Tax Parity? Or Just A Big Tax Hike On Many Michigan Small Businesses?
Gov. Gretchen Whitmer proposes increasing tax rate on many businesses from 4.25 percent to 6 percent
Democratic Gov. Gretchen Whitmer has proposed raising the income tax rate on thousands of Michigan business owners. The increase mostly affects owners of smaller firms, raising their income tax rate from 4.25 percent to 6 percent.
The proposal did not sit well with the National Federation of Independent Business, which is the largest association of small business owners in the country.
“We understand that the budget is a process and, while we are disappointed with the governor’s initial proposal, we look forward to working toward a practical budget that moves our state forward,” Charlie Owens, the NFIB state director in Michigan, said in a news release.
Under Michigan’s current business tax system, the earnings of C corporations – which is the most common business form for large corporations – are taxed at 6 percent. By contrast, owners of flow-through entities – which include sole proprietorships, partnerships, S corporations and some businesses – pay state taxes on company earnings at the same rate as individuals, which is currently 4.25 percent.
The governor says that her proposal would create parity between the different forms of business.
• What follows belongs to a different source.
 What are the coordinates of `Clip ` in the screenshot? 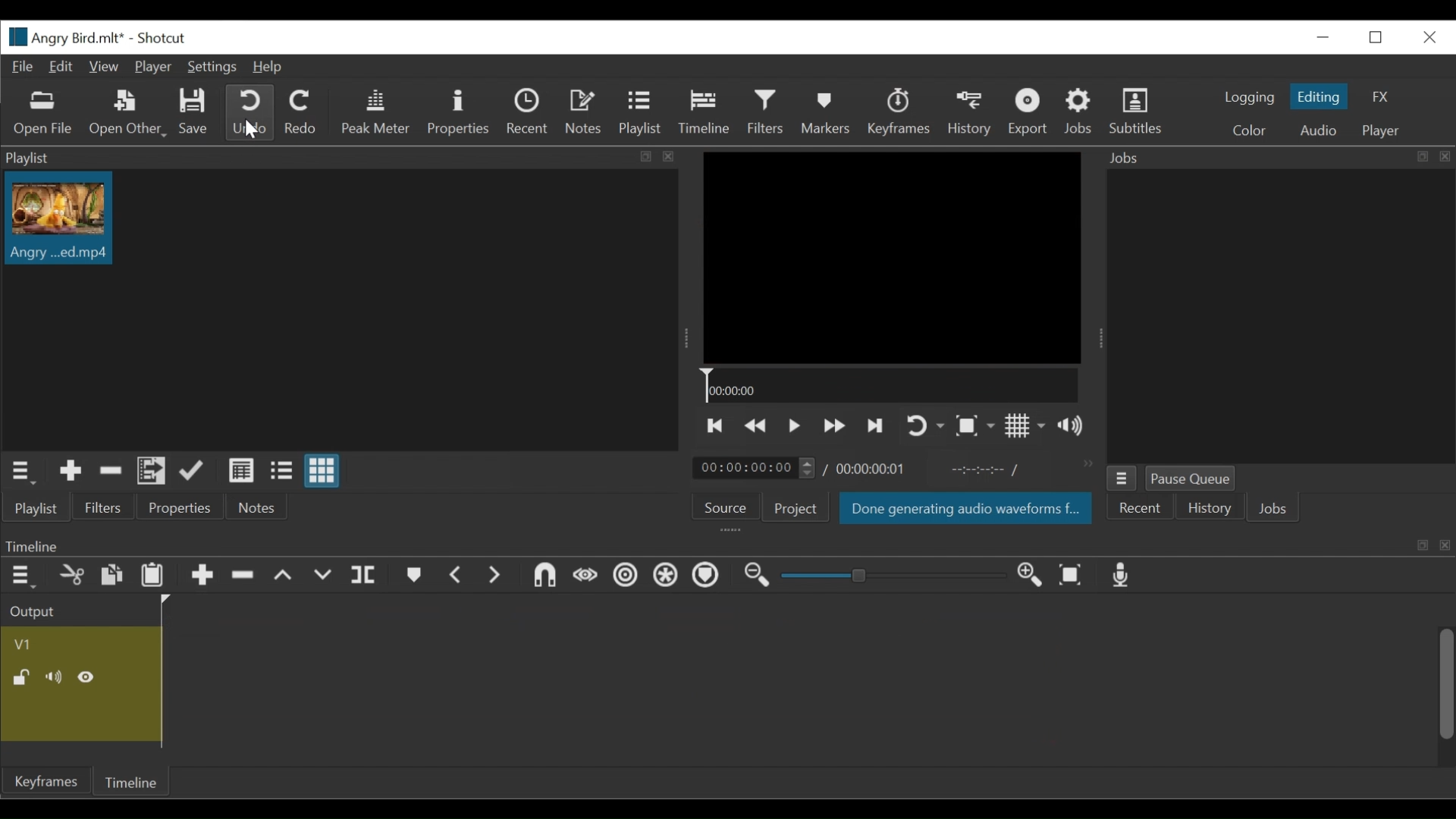 It's located at (59, 223).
Owens said in a phone interview that if Whitmer wants parity, she should propose lowering the rate for C corporations rather than raising the rate for other forms of corporations. Her proposal, he said, would amount to a $300-million tax increase that mostly harms small businesses. He said that such a large increase will lead to slower economic growth.
The proposal would exempt the first $50,000 of income earned by a flow-through entity from state income tax, which is said to offset part of the tax hike. Treasury Department officials estimate there are 250,000 Michigan firms that are not C corporations and due to the deduction, 100,000 of them would see no increase.
Additionally, Owens said that taxpayers are still on the hook for $600 million annually in corporate subsidies over 30 years, most of which were granted by former Democratic Gov. Jennifer Granholm. These subsidies, he said, overwhelmingly help larger corporations at the expense of smaller ones.
Ron Leix, a spokesperson for the Michigan Department of Treasury, said that classifying this as a small-business tax is a misconception.
“We protect many of our small businesses from this increase with a $50,000 deduction,” Leix said. “So those with business income below $50,000 will pay no additional pass-through tax.”
“The largest pass-through businesses will likely see their combined federal and state taxes decrease,” he continued. “The smallest businesses with income less than $50,000 will not pay any additional tax. A typical pass-through business with $80,000 in profit will see their state and federal taxes increase by $309.”
For this to pass, Whitmer will need support from the Michigan House and Senate. Both chambers have a Republican majority.